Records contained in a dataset
((

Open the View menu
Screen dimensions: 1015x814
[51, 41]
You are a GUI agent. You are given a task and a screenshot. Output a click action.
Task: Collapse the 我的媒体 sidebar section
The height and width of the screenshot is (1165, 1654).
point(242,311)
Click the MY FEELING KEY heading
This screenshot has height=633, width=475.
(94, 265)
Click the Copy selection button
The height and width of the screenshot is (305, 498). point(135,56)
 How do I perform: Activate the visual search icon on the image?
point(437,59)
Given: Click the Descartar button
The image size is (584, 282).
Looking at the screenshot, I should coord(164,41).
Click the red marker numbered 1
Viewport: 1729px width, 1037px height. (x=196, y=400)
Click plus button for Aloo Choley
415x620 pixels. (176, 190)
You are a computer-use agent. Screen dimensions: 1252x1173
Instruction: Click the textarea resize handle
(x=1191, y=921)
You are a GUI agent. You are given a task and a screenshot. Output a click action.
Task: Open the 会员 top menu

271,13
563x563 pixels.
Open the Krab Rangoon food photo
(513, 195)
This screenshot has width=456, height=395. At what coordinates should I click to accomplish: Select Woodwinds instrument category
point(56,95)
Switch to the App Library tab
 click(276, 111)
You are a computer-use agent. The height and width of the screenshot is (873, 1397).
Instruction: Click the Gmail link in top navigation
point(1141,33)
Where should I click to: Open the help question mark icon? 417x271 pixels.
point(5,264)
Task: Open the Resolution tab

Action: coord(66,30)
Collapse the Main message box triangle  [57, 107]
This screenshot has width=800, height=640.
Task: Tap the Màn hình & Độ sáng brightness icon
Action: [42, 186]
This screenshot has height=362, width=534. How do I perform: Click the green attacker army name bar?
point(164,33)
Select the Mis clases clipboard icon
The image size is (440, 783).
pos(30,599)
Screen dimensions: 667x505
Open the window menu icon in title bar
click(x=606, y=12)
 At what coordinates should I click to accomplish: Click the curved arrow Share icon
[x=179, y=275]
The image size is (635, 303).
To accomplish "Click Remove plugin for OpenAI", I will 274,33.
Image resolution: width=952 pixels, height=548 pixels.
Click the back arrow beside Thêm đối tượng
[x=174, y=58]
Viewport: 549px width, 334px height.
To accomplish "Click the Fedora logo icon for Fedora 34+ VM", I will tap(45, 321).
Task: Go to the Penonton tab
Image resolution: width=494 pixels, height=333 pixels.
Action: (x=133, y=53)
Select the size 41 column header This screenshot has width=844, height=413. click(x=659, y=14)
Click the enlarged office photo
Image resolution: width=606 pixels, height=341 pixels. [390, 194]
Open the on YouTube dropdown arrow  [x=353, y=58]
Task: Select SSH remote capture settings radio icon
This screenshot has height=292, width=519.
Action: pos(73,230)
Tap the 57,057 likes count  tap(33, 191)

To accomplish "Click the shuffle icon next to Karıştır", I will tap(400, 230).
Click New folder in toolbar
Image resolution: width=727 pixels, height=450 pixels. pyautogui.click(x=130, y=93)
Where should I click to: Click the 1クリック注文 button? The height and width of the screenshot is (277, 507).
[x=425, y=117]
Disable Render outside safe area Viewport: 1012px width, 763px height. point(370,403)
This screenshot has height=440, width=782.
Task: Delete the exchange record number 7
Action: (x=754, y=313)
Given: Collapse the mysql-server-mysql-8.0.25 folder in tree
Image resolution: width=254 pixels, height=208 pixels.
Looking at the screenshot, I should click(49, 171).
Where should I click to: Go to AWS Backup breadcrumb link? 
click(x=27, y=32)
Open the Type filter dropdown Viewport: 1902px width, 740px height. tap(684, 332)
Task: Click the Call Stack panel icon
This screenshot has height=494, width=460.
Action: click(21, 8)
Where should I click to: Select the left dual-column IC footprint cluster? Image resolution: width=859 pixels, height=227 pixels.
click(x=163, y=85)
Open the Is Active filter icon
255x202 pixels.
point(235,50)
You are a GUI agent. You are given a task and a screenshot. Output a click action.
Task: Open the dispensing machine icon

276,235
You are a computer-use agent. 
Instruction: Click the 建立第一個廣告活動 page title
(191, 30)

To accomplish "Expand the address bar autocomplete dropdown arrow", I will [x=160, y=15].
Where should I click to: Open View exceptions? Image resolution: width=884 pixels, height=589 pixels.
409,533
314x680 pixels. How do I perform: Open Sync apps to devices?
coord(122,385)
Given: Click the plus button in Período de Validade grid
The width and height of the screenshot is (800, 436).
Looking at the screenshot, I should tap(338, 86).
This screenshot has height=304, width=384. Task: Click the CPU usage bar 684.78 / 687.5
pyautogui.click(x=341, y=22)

))

▸ The problem
Retype the records above so that nothing differs from the original.

▸ Solution
Open the View menu
Screen dimensions: 1015x814
[51, 41]
You are a GUI agent. You are given a task and a screenshot. Output a click action.
Task: Collapse the 我的媒体 sidebar section
The height and width of the screenshot is (1165, 1654).
point(242,311)
Click the MY FEELING KEY heading
This screenshot has height=633, width=475.
(94, 265)
Click the Copy selection button
The height and width of the screenshot is (305, 498). point(135,56)
 How do I perform: Activate the visual search icon on the image?
point(437,59)
Given: Click the Descartar button
The image size is (584, 282).
Looking at the screenshot, I should coord(164,41).
Click the red marker numbered 1
Viewport: 1729px width, 1037px height. (x=196, y=400)
Click plus button for Aloo Choley
415x620 pixels. (176, 190)
You are a computer-use agent. Screen dimensions: 1252x1173
Instruction: Click the textarea resize handle
(x=1191, y=921)
You are a GUI agent. You are given a task and a screenshot. Output a click action.
Task: Open the 会员 top menu

271,13
563x563 pixels.
Open the Krab Rangoon food photo
(513, 195)
This screenshot has width=456, height=395. At what coordinates should I click to accomplish: Select Woodwinds instrument category
point(56,95)
Switch to the App Library tab
 click(276, 111)
You are a computer-use agent. The height and width of the screenshot is (873, 1397).
Instruction: Click the Gmail link in top navigation
point(1141,33)
Where should I click to: Open the help question mark icon? 417x271 pixels.
point(5,264)
Task: Open the Resolution tab

Action: coord(66,30)
Collapse the Main message box triangle  [57, 107]
This screenshot has width=800, height=640.
Task: Tap the Màn hình & Độ sáng brightness icon
Action: [42, 186]
This screenshot has height=362, width=534. How do I perform: Click the green attacker army name bar?
point(164,33)
Select the Mis clases clipboard icon
The image size is (440, 783).
pos(30,599)
Screen dimensions: 667x505
Open the window menu icon in title bar
click(x=606, y=12)
 At what coordinates should I click to accomplish: Click the curved arrow Share icon
[x=179, y=275]
The image size is (635, 303).
To accomplish "Click Remove plugin for OpenAI", I will 274,33.
Image resolution: width=952 pixels, height=548 pixels.
Click the back arrow beside Thêm đối tượng
[x=174, y=58]
Viewport: 549px width, 334px height.
To accomplish "Click the Fedora logo icon for Fedora 34+ VM", I will tap(45, 321).
Task: Go to the Penonton tab
Image resolution: width=494 pixels, height=333 pixels.
Action: (x=133, y=53)
Select the size 41 column header This screenshot has width=844, height=413. click(x=659, y=14)
Click the enlarged office photo
Image resolution: width=606 pixels, height=341 pixels. [390, 194]
Open the on YouTube dropdown arrow  [x=353, y=58]
Task: Select SSH remote capture settings radio icon
This screenshot has height=292, width=519.
Action: pos(73,230)
Tap the 57,057 likes count  tap(33, 191)

To accomplish "Click the shuffle icon next to Karıştır", I will tap(400, 230).
Click New folder in toolbar
Image resolution: width=727 pixels, height=450 pixels. pyautogui.click(x=130, y=93)
Where should I click to: Click the 1クリック注文 button? The height and width of the screenshot is (277, 507).
[x=425, y=117]
Disable Render outside safe area Viewport: 1012px width, 763px height. point(370,403)
This screenshot has height=440, width=782.
Task: Delete the exchange record number 7
Action: (x=754, y=313)
Given: Collapse the mysql-server-mysql-8.0.25 folder in tree
Image resolution: width=254 pixels, height=208 pixels.
Looking at the screenshot, I should click(49, 171).
Where should I click to: Go to AWS Backup breadcrumb link? 
click(x=27, y=32)
Open the Type filter dropdown Viewport: 1902px width, 740px height. tap(684, 332)
Task: Click the Call Stack panel icon
This screenshot has height=494, width=460.
Action: click(21, 8)
Where should I click to: Select the left dual-column IC footprint cluster? Image resolution: width=859 pixels, height=227 pixels.
click(x=163, y=85)
Open the Is Active filter icon
255x202 pixels.
point(235,50)
You are a GUI agent. You are given a task and a screenshot. Output a click action.
Task: Open the dispensing machine icon

276,235
You are a computer-use agent. 
Instruction: Click the 建立第一個廣告活動 page title
(191, 30)

To accomplish "Expand the address bar autocomplete dropdown arrow", I will [x=160, y=15].
Where should I click to: Open View exceptions? Image resolution: width=884 pixels, height=589 pixels.
409,533
314x680 pixels. How do I perform: Open Sync apps to devices?
coord(122,385)
Given: Click the plus button in Período de Validade grid
The width and height of the screenshot is (800, 436).
Looking at the screenshot, I should tap(338, 86).
This screenshot has height=304, width=384. Task: Click the CPU usage bar 684.78 / 687.5
pyautogui.click(x=341, y=22)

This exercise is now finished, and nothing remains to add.